In 1980, before I was involved in Scientology, LRH began writing a work of “pure science fiction” which came out as Battlefield Earth. It was published in 1982, and after I joined the Sea Org I bought a copy and read it. Later, I lost that copy, but recently purchased another one, also a First Edition. This one comes wrapped in a leather cover, reminiscent of those used by the hero to hold the books he found that helped him recover the Earth for human habitation.

I more recently ordered the audio book (which is unabridged and 44 CDs long!) and have started “re-reading” it in that fashion. It’s a great job, though I don’t know who’s going to sit through 47 and 1/2 hours of CDs to listen to the whole story. But it is a good story, and I am going through it again to pick any important points I missed or am uncertain about.

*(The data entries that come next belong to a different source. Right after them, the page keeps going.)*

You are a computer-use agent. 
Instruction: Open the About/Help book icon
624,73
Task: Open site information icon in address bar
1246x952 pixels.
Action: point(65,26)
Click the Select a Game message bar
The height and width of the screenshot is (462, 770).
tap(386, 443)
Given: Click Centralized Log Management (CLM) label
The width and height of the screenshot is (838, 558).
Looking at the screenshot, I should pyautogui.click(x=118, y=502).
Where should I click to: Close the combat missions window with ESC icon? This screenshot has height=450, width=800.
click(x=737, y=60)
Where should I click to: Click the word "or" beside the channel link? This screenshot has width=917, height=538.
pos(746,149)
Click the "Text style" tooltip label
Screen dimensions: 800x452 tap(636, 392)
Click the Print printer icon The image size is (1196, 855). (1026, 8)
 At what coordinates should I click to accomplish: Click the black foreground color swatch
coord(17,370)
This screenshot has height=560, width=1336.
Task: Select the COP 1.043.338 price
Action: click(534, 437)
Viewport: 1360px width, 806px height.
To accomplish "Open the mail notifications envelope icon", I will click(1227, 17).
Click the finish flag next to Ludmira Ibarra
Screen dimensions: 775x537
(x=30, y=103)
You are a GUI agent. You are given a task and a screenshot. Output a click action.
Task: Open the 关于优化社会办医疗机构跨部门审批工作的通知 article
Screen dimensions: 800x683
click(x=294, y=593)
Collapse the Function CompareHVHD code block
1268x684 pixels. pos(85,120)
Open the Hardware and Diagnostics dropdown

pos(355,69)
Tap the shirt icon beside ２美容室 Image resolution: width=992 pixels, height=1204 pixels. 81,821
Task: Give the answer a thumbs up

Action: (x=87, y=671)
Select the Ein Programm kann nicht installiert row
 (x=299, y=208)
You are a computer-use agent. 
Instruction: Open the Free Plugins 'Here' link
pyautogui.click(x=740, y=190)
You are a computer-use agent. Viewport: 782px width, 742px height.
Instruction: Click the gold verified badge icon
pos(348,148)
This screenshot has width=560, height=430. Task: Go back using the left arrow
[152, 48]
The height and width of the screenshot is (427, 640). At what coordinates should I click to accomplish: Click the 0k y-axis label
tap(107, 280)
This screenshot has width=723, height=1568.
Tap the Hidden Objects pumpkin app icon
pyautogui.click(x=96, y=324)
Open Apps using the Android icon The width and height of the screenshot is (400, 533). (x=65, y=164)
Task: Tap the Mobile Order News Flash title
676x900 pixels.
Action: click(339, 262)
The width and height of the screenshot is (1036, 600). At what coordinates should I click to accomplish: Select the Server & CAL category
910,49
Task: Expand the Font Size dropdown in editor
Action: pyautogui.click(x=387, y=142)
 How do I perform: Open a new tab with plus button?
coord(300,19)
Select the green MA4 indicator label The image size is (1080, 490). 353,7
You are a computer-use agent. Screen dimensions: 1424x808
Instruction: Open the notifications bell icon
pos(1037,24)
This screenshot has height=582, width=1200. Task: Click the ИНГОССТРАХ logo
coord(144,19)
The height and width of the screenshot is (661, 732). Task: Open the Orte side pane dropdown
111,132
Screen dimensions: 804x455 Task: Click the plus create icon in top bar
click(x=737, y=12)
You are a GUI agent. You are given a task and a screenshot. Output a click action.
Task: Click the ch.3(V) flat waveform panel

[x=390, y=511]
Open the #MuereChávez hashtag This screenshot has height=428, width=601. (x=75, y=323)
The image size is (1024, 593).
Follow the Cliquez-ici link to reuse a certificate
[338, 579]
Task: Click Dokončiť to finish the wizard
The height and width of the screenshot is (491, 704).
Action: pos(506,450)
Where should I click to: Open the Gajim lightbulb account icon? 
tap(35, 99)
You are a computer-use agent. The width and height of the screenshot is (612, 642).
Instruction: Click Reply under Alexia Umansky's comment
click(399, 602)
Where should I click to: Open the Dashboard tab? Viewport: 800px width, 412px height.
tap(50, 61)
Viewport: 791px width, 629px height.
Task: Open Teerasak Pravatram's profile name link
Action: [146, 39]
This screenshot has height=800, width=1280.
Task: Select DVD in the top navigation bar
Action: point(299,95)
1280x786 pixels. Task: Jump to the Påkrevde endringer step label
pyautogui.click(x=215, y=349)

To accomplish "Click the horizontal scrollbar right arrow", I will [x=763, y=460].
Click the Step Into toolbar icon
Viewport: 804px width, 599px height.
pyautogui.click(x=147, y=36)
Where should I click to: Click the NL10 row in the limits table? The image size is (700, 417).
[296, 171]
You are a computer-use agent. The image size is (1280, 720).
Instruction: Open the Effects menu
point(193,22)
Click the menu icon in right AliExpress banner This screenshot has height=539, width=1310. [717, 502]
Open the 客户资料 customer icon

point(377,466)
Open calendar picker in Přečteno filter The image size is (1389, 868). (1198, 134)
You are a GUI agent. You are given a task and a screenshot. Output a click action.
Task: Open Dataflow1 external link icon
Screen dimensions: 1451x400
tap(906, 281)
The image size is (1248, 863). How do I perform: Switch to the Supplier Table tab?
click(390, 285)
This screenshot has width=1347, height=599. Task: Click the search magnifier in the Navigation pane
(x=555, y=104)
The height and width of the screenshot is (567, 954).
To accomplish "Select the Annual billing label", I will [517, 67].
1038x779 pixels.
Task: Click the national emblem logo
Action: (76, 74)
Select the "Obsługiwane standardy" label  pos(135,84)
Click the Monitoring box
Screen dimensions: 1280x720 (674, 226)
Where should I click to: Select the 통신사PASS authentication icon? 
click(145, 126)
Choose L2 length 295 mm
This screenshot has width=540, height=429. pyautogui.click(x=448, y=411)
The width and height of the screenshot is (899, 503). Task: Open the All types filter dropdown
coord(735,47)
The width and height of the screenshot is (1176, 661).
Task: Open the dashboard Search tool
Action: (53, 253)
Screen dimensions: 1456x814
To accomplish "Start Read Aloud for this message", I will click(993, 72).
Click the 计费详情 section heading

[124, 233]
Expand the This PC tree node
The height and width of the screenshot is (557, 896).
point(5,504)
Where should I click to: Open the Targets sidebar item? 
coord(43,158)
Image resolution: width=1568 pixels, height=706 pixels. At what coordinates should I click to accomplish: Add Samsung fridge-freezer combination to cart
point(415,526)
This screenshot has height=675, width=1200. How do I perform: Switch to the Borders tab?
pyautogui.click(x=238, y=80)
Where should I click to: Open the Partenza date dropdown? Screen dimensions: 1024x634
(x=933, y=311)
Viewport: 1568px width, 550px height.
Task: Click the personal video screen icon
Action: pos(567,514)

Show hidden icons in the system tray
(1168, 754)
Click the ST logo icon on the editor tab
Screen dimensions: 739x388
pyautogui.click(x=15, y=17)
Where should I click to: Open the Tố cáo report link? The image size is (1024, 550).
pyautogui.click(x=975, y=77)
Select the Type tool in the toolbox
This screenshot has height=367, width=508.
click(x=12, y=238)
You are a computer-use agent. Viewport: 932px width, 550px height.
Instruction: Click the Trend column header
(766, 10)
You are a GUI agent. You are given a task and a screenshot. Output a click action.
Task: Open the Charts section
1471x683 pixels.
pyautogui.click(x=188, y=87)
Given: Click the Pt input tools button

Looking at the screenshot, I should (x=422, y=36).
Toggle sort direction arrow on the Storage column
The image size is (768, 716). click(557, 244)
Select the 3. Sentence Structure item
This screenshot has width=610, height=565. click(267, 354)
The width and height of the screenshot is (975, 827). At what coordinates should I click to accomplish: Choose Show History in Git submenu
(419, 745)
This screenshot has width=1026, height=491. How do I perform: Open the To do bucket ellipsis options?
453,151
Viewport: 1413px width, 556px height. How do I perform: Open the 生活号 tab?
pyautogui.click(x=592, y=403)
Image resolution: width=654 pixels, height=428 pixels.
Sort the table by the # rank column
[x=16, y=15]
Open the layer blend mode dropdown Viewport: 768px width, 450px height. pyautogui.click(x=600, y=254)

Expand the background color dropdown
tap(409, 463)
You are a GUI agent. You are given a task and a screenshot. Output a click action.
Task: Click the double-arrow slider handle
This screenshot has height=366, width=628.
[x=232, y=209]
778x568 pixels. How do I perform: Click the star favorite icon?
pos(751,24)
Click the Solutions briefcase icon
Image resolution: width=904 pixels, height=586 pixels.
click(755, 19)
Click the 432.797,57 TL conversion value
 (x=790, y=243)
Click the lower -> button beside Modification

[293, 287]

Some points I do remember:

Earth is plagued by the genocidal presence of an off-world inter-galactic mining company, run from its home planet of “Psychlo.” Almost everyone from Psychlo lacks compassion, and is therefore basically psychotic. They will kill any other life form without remorse, even each other. Later in the story, it is discovered that this trait is installed at birth in the form of some sort of electronic implant. One Psychlo who escaped being implanted helps the hero discover this.

Hubbard gives the Psychlos a huge Achilles Heel; their atmosphere explodes in the presence of ionizing radiation. This is real science fiction; I don’t know of any real planet or civilization where the biology is that different. All I’ve ever heard of is carbon-oxygen based biology. There are some non-biological life forms. More than likely, they predate biology.

Working with this notable Psychlo weakness, along with their normal “human” foibles, the hero finds a way to blackmail them into backing off Earth, and leaving the rest of the universe alone as well. The success in bringing peace to the cosmos is notable and worth studying. Real criminality is a problem everywhere, and there are clues here that might help us conquer it.

The book, in its second half, includes some major space battles. On the web I have noticed some references to similar events in nearby space. Again, the future of planets and great issues of war and peace are at stake in this current set of events.

It used to be that science fiction was seen as an indirect way to communicate about real Earthly situations. That view no longer holds. The “stage” has widened; it now includes the entire cosmos.

Bill Tompkins in his book mentioned several times that he had become convinced that Teddy Roosevelt was right: That to go far, one must speak softly, but carry a big stick. Though Roosevelt attributed the proverb to West Africa, there has been difficulty tracing it to there, as their own lore has been oral, and Western study of it has been spotty. But time and time again, thinkers come to the conclusion that any “peace” is held together by the carefully targeted threat of overpowering force. In the movie (and book) “The Mouse that Roared,” peace is brought to Europe by instilling the belief that if anyone starts a war, a bomb will go off which will eradicate the entire subcontinent. And in Battlefield Earth, peace is won in a similar way.

This seems to be one of many paradoxes that we must live with.